Could you return each line from the one bearing "Where should I" through the last line of the entries, exactly as it stands, with no pictures?

DATA FOR REVIEW section start

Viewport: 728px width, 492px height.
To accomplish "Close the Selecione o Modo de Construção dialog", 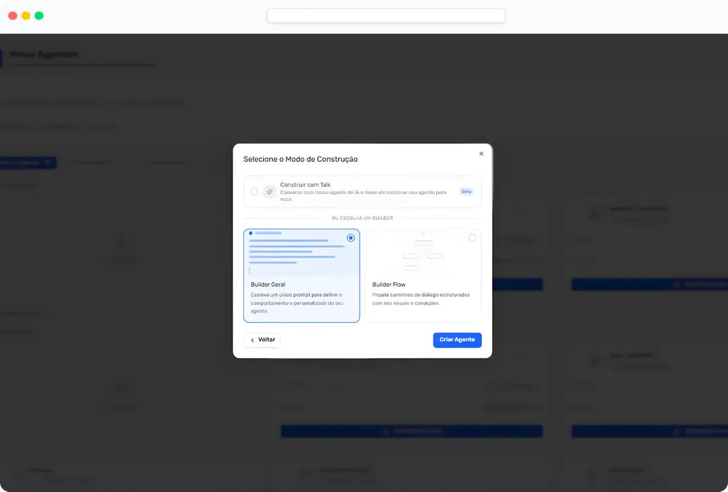I will [x=481, y=154].
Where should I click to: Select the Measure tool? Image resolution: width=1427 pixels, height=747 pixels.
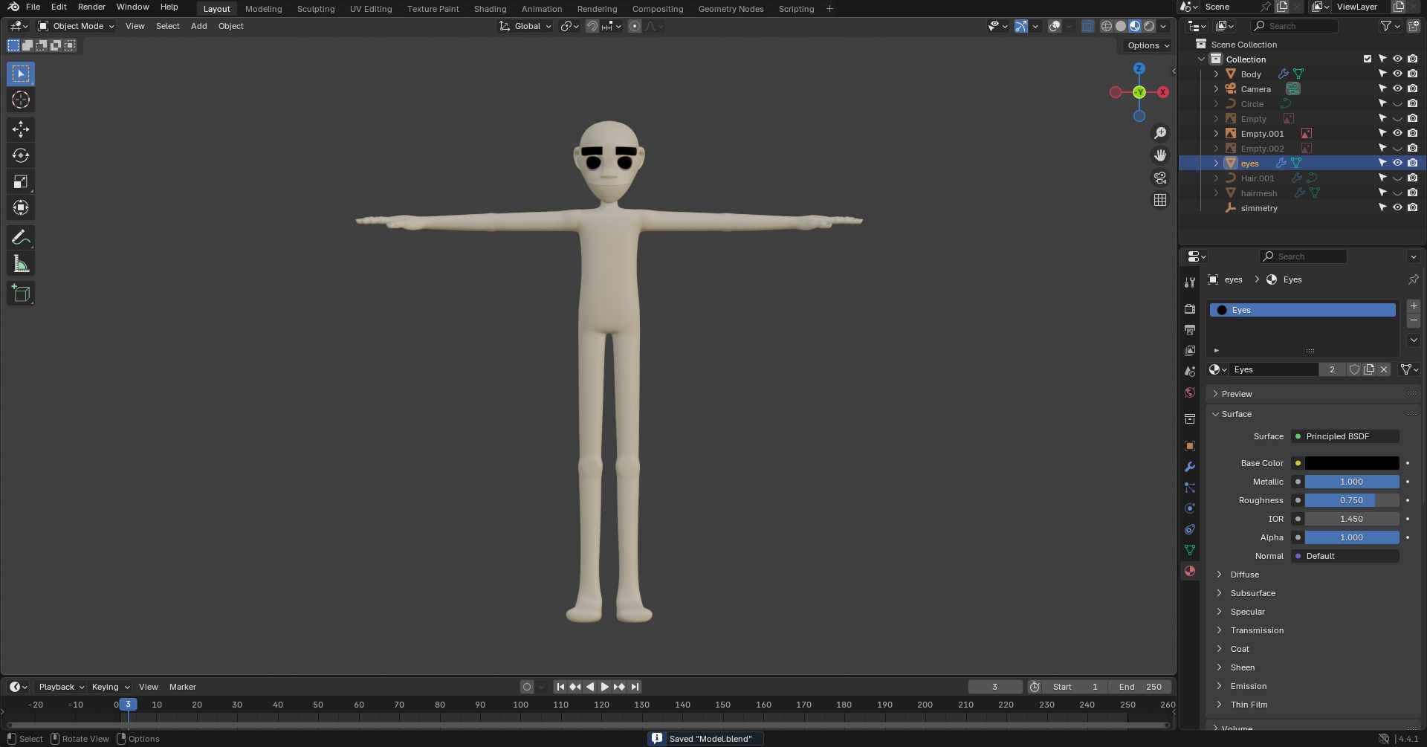point(21,264)
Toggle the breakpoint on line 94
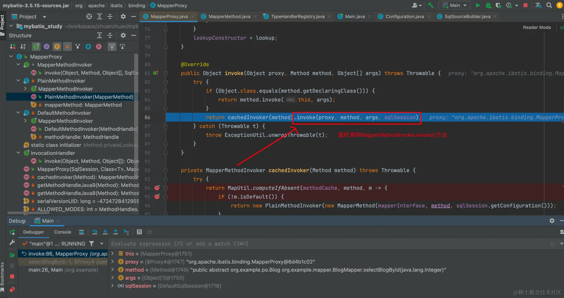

DATA FOR REVIEW section end

RESPONSE AREA ::
Where should I click to: Select the Measure tool? Image resolution: width=1427 pixels, height=747 pixels.
point(21,264)
Toggle the breakpoint on line 94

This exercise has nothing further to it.